Nutrition, starting with a well-balanced diet, is another significant factor. Stone, who markets a glucosamine-based drink, Joint Juice (www.jointjuice.com), is an avid supporter of the popular supplement. Phillips advises stockpiling calcium, and Vitamin D, to ward off osteoporosis, while Silverman is a proponent of proper hydration. Phillips also cautions against smoking and excessive alcohol consumption.

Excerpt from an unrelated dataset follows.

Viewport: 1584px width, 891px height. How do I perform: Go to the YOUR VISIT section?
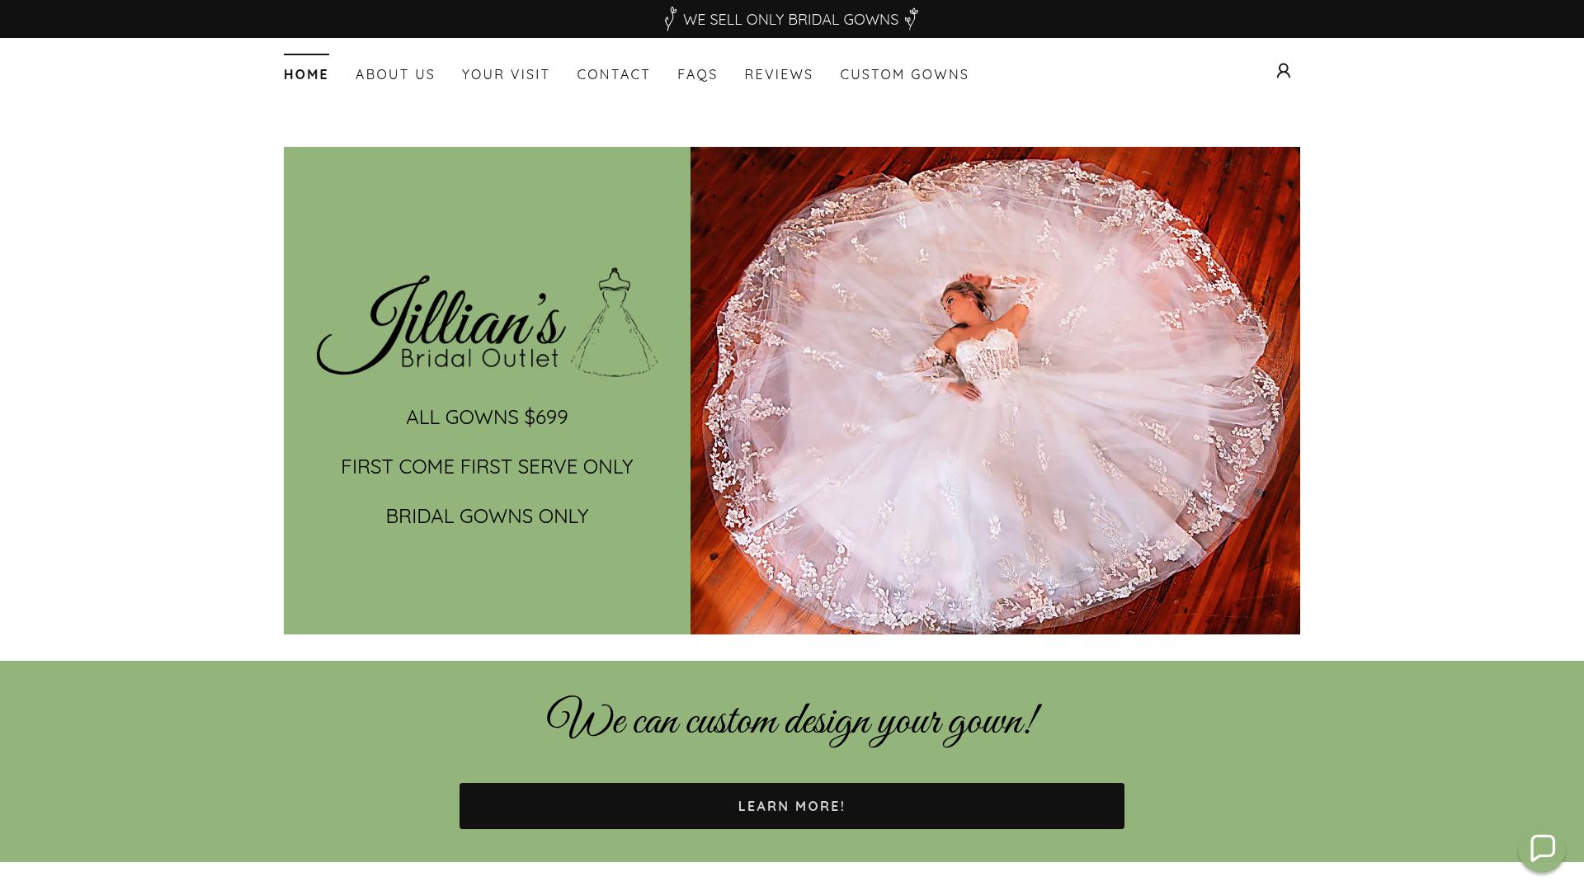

Third, experts advocate strength training, flexibility, and aerobic activity. “We can’t keep you alive forever, but we can keep you active until the day you drop if you have the right motivation,” says Stone. “If we can get our patients to see their activities of life, whether it’s exercise or simply walking to the store, as a sport and train for it, then they’ll get more enjoyment out of the years they have left.”

EXERCISES

Strength - Joints work best when bones don’t have to do all the work. “As you do strengthening exercises, and you build up that muscle, more of the force goes through the muscle instead of the joint itself,” says Stone. “So you diminish the impact on the surfaces of the joint.” Strength training doesn’t necessarily mean weight training. Isometric exercises, such as squats, lunges and straight leg raises, reinforce joint muscles while using your own weight for resistance.

Flexibility - “The first component of joint health is normal range of motion,” says Silverman. “You want to maintain the joint’s flexibility.” Stone agrees, adding that the less flexible a joint is, a smaller surface area bears the full brunt of weight bearing, which increases the rate of wear and tear and accelerates cartilage loss. To retain or improve flexibility, Silverman suggests the following stretches (all should be held for 30-45 seconds, without bouncing, and repeated 3-4 times):

1. The hamstrings. Put your leg up on a two-foot block, keeping the back fixated and straight, and then pivot at the waist. Don’t try to bring your head to your knee, but move your chest down while pivoting at the hip, feeling the hamstring stretch.

2. The back (Preacher Stretch). Get on your hands and knees, and gently rock back onto your heels while reaching forward with your hands, stretching your lower back.

3. The hips (Pretzel Stretch). Lying down on your back, flex one knee to about 90 degrees, and take that leg and cross it over your second leg, stretching the side of the hip.

Aerobic exercise, in addition to its cardiovascular benefits, helps lubricate your hinges by supplying blood to the joints. Remember, proper warm-up is essential before beginning any exercise session, especially if you already suffer from osteo-arthritis. “There can be a tremendous amount of fluid on the joint, due to inflammation,” says Phillips. “The fluid itself is actually very viscous, and when the joint is warm and active, it’s a lot less stiff. That’s why we feel stiff in the morning, because we haven’t been moving.”

Walking – Less punishing than running, a brisk walk provides most of the same benefits. Consider small hand weights to ensure a full-body workout. “I think walking is great exercise, especially for people with joint problems,” says Phillips. “You don’t need to join a club, you can do it anywhere, you can do it with a friend, you can do it for life.”

Cycling – If you’re fitted properly to your bike, with you weight evenly distributed between pedals, handlebars and saddle, cycling provides an excellent aerobic activity without stressing your joints. “It’s very difficult to hurt you knees on a bicycle,” says Stone. “No matter how arthritic they are, we usually can get our patients bicycling for many miles and many hours, and provide a lot of strengthening, range of motion and good feeling in the joints.” Silverman also recommends a slide board (which simulates ice skating), the new generation of elliptical trainers, and spinning classes as excellent low-impact training tools.

Swimming pool exercises – Perhaps the ultimate in low-impact exercises, swimming pools provide buoyancy while you work your muscles and joints against the water’s resistance. “But pool exercises can be boring,” says Stone. “Do it in a class, rather than trying it on your own.”

The bottom line? Keep moving, but in moderation. Your joints will thank you.